### What the task asks
Your answer should consist of the lines below that hold the word "computer".

Records supplied Start Marker

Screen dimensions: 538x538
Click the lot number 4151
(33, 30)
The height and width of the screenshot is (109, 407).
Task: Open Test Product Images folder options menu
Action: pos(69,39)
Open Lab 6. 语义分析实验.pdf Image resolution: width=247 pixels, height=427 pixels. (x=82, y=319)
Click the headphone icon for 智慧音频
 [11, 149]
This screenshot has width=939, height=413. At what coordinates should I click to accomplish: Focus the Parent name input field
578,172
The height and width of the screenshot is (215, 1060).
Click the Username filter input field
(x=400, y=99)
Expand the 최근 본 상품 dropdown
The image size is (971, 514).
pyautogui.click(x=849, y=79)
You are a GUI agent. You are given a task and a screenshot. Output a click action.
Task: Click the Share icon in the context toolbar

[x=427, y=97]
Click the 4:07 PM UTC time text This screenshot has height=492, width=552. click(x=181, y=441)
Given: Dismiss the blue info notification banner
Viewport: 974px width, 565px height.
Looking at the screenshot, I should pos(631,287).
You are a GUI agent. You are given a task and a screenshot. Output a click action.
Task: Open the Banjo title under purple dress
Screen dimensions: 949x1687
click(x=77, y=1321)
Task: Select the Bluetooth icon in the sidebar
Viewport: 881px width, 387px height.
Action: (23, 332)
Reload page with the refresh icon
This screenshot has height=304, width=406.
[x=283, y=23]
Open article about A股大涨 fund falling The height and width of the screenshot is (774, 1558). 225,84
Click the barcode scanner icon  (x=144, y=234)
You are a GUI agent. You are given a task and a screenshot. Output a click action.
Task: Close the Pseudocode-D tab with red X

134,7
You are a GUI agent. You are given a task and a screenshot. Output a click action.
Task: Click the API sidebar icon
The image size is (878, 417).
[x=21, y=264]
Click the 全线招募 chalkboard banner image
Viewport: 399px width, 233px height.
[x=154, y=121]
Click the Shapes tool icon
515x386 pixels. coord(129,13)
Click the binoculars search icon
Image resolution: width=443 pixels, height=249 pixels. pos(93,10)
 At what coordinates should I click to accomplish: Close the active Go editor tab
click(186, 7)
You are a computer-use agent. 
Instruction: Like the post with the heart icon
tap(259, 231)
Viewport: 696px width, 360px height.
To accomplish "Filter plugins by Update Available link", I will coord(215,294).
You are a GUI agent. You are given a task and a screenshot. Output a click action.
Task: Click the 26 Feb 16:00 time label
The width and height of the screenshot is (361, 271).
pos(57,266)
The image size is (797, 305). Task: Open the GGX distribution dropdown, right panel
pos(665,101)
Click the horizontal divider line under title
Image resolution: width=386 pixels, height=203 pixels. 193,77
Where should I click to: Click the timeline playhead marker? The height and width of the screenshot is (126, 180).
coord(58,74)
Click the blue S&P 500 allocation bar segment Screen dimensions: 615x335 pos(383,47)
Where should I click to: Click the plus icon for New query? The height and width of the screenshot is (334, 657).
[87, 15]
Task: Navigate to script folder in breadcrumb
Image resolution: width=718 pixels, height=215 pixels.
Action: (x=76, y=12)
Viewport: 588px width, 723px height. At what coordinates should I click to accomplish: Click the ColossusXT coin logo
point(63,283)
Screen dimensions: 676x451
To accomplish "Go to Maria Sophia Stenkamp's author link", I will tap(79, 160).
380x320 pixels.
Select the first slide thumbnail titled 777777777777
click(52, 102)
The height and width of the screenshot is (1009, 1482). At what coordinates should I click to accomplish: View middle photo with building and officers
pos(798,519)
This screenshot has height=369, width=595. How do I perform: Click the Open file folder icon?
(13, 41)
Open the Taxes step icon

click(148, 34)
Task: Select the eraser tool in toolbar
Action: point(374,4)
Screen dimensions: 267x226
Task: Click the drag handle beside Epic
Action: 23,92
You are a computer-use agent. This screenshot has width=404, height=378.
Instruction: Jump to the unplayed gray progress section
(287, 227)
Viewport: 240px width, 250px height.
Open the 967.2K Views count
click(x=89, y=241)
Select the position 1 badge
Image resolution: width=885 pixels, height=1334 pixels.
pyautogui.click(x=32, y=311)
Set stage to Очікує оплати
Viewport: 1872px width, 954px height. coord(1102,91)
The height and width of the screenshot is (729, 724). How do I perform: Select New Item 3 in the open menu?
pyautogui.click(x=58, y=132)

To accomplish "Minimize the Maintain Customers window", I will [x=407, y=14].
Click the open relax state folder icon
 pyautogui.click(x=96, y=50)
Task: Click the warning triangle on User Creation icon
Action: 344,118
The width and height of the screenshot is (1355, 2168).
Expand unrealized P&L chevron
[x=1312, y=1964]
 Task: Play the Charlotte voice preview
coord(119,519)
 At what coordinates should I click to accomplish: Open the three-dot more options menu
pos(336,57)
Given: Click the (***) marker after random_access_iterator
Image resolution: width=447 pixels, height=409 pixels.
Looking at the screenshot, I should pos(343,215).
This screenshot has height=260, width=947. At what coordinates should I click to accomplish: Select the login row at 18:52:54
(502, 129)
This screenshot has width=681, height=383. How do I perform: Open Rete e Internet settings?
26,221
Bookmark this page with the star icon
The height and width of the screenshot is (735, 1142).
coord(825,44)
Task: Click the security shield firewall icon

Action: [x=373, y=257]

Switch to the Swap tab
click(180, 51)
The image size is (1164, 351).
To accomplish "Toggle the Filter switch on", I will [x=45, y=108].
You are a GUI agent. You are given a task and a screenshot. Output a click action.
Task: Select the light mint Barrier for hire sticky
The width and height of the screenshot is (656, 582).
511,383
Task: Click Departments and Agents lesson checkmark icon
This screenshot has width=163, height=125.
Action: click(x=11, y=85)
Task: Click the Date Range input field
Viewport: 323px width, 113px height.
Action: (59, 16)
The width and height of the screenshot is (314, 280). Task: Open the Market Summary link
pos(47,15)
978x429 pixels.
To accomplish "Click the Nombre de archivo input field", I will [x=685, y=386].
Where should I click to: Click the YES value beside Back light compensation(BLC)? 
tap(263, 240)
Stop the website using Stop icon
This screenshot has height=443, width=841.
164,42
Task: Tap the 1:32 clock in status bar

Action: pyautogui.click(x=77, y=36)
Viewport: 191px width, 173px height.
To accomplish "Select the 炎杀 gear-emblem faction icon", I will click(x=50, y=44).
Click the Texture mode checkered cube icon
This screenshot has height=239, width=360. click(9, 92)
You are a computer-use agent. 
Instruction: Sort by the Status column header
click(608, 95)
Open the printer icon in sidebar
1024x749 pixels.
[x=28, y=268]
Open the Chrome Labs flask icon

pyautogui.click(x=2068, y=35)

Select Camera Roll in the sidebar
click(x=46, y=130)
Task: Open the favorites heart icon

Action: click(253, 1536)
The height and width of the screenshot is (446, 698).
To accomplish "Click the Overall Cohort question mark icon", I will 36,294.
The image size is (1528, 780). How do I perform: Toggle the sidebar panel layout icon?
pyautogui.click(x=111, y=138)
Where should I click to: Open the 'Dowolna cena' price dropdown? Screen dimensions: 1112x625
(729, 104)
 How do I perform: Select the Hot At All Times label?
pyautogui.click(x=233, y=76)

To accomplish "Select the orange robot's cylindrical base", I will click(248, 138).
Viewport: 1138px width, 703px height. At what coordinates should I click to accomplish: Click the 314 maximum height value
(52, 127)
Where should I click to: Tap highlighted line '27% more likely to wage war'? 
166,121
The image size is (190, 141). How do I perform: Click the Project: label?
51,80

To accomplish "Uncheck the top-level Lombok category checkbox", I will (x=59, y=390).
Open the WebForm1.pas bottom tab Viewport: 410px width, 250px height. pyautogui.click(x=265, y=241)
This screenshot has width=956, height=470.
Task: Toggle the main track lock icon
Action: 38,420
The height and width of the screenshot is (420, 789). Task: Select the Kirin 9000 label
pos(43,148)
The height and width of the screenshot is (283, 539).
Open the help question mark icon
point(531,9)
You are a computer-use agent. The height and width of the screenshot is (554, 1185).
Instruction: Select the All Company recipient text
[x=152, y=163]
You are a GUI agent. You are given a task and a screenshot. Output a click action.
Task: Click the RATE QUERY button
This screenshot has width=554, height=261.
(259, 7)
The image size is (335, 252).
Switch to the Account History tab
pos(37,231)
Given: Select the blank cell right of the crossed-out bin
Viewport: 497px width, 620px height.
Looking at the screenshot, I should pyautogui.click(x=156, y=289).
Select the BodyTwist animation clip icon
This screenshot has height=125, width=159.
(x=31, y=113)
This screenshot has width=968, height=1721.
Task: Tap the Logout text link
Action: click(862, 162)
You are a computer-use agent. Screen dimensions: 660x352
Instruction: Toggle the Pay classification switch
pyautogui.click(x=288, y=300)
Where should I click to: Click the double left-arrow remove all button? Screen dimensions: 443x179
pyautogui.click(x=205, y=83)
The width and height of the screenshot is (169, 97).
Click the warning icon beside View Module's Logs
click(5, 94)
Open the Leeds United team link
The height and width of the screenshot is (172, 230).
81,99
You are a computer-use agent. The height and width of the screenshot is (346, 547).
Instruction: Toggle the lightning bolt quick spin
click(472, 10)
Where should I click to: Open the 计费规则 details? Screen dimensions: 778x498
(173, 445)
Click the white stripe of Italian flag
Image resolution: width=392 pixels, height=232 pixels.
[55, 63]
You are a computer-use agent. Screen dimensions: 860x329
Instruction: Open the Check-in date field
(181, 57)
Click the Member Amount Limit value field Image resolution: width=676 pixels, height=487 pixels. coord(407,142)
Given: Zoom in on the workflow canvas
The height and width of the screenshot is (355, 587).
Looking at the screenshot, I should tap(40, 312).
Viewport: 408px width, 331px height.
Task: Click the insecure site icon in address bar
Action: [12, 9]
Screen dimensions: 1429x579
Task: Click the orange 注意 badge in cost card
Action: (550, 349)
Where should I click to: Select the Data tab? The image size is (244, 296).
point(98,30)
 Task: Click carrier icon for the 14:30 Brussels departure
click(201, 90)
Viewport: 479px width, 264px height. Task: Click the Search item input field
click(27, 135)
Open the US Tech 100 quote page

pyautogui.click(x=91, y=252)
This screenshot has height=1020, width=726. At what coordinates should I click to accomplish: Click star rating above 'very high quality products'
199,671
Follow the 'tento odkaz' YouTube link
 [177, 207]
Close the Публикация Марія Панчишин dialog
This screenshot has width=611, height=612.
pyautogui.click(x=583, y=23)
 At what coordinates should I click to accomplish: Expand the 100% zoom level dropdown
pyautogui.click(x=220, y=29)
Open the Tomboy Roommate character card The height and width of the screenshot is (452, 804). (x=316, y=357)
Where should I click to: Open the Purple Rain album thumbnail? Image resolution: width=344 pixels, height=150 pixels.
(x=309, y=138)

Records supplied End Marker

### Answer section
You are a computer-use agent. 
You are a computer-use agent. This screenshot has width=404, height=378.
You are a computer-use agent. 
You are a computer-use agent. The height and width of the screenshot is (554, 1185).
You are a computer-use agent. Screen dimensions: 660x352
You are a computer-use agent. The height and width of the screenshot is (346, 547).
You are a computer-use agent. Screen dimensions: 860x329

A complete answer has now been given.